**Reading text**
━━━━━━━━━━━━━━━━━━━━━━━━━━━━━━
Research Astrophysicist at NASA's Goddard Space Flight Center

Dr Aki Roberge (born c. 1973) is a research astrophysicist at NASA’s Goddard Space Flight Center, where she is currently the Associate Director for Technology and Strategy. Her research focuses on observational studies of debris disks and planet formation around nearby young stars, with an aim to be able to characterize planets around other stars, perhaps even to find signs of life on them. She is particularly known for her research on the debris disk around Beta Pictoris.

== Early life and education ==
Born in Kyoto, Japan, to an American potter and a Japanese Chemical engineer, Roberge grew up in a rural community in Vermont and was exposed to science in high school. She earned a bachelor's degree in Physics with a minor in Planetary science from the Massachusetts Institute of Technology in 1996 with Jim Elliot (discoverer of the rings of Uranus) and a PhD in Astrophysics from Johns Hopkins University in 2002. Her thesis work, conducted under the guidance of Hopkins Professor Paul D. Feldman, was titled "Ultraviolet spectroscopy of circumstellar disks". She went on to conduct postdoctoral research at the Carnegie Institution for Science with Alycia J. Weinberger before taking a position at NASA's Goddard Space Flight Center in 2005.

== NASA work ==
Her early work at NASA continued to focus on debris disks, in particular Beta Pictoris, for which she is a recognized expert. Her work was crucial in demonstrating its extreme carbon-rich nature, and later in studying the carbon monoxide gas clouds indicating swarms of colliding comets in the young system.
━━━━━━━━━━━━━━━━━━━━━━━━━━━━━━
**Excerpted records**
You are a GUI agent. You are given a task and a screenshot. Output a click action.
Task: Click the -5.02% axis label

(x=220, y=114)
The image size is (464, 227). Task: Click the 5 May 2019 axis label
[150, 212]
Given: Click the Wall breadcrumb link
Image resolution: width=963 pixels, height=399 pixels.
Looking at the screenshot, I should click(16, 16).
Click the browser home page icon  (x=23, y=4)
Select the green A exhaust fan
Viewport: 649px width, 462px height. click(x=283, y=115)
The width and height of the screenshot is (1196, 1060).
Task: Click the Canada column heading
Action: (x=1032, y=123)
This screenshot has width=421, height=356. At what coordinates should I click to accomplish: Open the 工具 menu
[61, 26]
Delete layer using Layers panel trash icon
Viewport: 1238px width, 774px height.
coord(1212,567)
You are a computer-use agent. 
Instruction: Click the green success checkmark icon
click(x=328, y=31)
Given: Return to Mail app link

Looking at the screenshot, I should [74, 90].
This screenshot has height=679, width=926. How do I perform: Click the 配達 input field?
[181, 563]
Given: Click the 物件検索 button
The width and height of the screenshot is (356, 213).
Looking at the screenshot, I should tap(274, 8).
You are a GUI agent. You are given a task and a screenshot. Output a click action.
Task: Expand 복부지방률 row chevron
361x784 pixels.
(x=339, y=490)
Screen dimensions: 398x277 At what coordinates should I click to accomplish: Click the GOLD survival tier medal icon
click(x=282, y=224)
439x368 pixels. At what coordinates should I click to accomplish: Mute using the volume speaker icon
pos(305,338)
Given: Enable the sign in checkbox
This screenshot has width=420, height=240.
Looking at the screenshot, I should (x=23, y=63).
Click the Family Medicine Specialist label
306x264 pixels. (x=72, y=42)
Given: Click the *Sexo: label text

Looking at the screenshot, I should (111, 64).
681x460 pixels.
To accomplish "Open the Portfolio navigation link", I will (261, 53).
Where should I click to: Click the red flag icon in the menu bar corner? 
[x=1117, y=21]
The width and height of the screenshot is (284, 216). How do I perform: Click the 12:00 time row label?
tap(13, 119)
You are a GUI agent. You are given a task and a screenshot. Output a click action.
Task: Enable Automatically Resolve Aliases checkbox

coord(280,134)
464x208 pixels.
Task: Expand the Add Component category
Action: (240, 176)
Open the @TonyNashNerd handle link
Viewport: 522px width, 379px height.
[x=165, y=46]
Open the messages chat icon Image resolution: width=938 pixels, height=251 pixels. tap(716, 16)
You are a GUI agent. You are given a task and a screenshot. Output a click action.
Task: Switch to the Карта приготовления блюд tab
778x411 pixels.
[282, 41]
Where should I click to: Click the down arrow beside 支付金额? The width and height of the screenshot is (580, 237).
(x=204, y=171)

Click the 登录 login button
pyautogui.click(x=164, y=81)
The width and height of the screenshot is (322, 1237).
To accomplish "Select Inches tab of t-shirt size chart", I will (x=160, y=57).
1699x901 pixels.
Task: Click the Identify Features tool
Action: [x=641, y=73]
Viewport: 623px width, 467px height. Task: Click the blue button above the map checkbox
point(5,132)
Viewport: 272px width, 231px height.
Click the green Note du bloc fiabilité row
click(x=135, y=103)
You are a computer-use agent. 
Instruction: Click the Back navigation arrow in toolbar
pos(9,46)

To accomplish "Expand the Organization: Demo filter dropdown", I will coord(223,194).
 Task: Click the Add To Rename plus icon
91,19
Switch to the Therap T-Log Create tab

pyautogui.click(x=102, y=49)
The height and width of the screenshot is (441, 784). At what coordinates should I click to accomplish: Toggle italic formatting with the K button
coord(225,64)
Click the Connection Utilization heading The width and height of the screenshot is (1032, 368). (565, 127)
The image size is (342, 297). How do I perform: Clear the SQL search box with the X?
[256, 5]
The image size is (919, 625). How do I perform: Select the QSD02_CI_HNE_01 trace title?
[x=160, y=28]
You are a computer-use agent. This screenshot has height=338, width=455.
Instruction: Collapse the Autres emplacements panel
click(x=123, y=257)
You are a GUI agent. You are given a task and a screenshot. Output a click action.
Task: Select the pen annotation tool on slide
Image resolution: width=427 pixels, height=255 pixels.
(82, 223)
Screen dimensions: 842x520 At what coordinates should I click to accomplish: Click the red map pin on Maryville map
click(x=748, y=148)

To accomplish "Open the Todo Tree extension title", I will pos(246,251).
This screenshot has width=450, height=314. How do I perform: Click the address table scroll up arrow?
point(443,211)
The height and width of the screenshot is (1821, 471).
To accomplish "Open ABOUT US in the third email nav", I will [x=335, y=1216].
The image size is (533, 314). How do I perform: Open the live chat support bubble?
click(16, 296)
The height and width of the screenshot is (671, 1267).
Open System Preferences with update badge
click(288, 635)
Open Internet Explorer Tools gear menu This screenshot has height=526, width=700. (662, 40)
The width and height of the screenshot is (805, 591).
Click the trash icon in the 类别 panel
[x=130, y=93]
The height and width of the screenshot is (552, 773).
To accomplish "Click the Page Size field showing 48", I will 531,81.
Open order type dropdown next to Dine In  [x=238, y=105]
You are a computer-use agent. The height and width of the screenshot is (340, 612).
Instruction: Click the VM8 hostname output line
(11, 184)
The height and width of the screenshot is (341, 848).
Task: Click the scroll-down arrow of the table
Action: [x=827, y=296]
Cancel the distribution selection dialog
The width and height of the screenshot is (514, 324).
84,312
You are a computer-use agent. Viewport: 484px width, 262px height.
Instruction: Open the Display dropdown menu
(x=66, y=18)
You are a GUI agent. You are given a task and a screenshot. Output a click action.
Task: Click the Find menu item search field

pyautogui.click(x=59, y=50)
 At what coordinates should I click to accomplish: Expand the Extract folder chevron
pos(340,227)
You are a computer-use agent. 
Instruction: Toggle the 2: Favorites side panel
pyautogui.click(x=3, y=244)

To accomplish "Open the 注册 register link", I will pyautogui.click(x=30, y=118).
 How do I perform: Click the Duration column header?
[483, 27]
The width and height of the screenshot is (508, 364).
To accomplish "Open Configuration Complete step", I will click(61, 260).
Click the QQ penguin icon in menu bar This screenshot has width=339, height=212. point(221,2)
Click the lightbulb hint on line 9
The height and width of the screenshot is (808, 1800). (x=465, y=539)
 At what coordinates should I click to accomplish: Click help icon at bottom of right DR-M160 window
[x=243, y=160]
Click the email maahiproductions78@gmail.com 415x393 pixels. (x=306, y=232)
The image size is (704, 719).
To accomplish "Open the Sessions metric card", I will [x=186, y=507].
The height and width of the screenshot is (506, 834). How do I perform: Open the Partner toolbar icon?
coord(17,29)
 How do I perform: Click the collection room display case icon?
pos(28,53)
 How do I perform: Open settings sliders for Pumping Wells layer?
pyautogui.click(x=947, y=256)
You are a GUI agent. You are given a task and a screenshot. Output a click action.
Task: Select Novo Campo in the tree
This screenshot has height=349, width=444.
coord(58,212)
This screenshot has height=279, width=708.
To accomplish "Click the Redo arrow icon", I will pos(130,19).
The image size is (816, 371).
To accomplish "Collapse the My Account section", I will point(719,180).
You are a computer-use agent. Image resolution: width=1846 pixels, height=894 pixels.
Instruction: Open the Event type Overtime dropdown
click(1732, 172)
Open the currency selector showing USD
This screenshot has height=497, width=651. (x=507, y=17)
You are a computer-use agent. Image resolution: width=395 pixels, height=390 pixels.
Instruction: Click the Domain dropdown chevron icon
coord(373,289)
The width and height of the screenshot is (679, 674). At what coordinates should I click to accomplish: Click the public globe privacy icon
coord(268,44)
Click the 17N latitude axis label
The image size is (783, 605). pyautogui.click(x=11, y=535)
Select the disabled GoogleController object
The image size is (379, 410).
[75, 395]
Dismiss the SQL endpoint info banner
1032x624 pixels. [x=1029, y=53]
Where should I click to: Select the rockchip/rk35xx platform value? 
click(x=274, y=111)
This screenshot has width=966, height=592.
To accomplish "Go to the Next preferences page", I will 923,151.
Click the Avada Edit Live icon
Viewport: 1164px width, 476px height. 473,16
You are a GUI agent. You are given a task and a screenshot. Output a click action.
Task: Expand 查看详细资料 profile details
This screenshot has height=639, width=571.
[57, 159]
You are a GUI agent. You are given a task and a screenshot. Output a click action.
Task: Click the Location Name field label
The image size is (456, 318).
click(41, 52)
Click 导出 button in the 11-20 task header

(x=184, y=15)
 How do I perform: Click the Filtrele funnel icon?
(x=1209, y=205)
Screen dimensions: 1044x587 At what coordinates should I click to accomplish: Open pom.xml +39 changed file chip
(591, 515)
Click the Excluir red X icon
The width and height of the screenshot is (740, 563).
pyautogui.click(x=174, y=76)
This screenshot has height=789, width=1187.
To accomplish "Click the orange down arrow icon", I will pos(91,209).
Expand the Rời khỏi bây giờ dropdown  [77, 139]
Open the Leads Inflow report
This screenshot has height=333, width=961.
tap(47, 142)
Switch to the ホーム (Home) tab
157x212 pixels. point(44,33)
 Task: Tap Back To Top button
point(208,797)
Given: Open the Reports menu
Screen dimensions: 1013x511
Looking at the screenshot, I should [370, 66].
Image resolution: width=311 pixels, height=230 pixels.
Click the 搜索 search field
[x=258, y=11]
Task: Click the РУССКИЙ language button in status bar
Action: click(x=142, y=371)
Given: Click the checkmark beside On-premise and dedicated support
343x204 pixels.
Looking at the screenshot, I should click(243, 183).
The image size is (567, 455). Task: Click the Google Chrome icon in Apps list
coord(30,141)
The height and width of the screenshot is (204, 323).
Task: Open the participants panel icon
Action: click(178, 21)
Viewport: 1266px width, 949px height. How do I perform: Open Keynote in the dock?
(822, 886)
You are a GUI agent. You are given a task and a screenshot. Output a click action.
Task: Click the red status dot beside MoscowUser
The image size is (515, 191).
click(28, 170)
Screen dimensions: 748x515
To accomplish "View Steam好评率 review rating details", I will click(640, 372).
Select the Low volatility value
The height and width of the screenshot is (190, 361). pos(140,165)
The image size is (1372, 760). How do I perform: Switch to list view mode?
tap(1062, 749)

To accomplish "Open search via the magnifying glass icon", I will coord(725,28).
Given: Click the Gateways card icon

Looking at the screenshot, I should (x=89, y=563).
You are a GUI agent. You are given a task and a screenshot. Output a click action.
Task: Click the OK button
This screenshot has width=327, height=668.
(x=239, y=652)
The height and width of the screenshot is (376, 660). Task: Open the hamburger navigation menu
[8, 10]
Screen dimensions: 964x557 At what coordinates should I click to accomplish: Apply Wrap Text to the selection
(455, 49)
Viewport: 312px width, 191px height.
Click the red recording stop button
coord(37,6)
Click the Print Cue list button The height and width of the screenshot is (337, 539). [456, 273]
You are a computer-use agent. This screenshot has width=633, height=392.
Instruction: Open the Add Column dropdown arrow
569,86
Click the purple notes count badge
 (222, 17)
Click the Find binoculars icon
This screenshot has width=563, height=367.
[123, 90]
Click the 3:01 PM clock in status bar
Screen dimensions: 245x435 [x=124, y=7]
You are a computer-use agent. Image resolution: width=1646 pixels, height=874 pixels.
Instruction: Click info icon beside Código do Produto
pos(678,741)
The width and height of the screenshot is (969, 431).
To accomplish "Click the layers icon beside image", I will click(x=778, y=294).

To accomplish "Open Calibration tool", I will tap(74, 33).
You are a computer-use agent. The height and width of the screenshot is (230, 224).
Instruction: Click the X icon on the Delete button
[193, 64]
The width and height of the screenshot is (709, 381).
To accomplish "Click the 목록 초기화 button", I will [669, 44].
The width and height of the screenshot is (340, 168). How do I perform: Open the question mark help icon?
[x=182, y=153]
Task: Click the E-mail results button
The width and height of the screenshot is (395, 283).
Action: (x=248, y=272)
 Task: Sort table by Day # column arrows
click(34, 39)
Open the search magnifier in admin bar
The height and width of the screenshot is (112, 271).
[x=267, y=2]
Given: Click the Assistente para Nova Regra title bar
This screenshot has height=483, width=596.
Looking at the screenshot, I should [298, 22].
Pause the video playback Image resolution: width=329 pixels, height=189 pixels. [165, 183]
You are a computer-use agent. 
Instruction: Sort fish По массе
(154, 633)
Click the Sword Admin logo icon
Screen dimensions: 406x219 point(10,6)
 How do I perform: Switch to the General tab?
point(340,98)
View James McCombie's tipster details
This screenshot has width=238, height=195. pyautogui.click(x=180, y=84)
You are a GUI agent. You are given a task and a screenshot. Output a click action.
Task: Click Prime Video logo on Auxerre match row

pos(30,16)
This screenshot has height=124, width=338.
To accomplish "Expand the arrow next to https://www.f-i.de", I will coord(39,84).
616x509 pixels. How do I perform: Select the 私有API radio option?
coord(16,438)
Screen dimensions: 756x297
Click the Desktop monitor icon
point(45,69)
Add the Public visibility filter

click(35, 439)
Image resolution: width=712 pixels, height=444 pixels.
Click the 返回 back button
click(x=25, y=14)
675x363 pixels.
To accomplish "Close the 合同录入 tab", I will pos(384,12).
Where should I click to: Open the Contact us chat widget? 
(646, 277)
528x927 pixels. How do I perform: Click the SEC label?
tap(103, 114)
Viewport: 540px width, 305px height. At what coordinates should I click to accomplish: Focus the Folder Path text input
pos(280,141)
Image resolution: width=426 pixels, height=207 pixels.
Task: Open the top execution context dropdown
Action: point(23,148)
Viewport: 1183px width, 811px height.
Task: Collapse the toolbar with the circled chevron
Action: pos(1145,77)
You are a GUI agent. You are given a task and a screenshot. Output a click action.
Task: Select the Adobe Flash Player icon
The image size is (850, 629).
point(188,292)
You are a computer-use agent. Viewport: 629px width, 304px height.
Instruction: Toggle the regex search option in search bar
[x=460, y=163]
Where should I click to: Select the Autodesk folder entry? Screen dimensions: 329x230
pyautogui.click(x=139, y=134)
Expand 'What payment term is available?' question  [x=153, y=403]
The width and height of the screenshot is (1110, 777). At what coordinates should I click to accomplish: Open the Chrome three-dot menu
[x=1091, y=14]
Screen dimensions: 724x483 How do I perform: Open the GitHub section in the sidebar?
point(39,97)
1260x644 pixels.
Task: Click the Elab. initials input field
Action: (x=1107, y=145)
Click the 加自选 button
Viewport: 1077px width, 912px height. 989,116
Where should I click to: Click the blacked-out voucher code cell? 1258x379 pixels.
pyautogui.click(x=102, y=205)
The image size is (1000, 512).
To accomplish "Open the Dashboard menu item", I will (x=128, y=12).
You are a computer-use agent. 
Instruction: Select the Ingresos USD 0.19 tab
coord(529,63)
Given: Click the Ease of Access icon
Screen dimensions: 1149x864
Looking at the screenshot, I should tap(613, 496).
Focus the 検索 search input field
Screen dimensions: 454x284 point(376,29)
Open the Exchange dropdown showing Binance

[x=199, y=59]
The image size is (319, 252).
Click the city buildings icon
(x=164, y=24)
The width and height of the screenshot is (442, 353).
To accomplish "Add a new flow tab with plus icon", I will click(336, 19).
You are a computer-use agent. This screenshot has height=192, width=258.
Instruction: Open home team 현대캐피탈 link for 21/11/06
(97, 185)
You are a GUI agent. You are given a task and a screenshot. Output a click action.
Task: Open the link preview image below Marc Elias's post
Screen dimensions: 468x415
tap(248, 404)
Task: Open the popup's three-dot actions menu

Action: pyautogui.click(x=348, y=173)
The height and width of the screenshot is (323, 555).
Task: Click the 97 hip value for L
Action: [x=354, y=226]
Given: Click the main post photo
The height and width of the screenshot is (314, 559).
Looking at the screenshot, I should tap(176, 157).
━━━━━━━━━━━━━━━━━━━━━━━━━━━━━━
**What the task asks**
Answer these questions from the text about Aki Roberge:
1. In what city and country was Roberge born?
2. From which university did she earn her PhD in Astrophysics, and in what year?
3. In what year did she take a position at NASA's Goddard Space Flight Center?
The records have nothing to do with this.

**Response to the task**
1. Kyoto, Japan
2. Johns Hopkins University, in 2002
3. 2005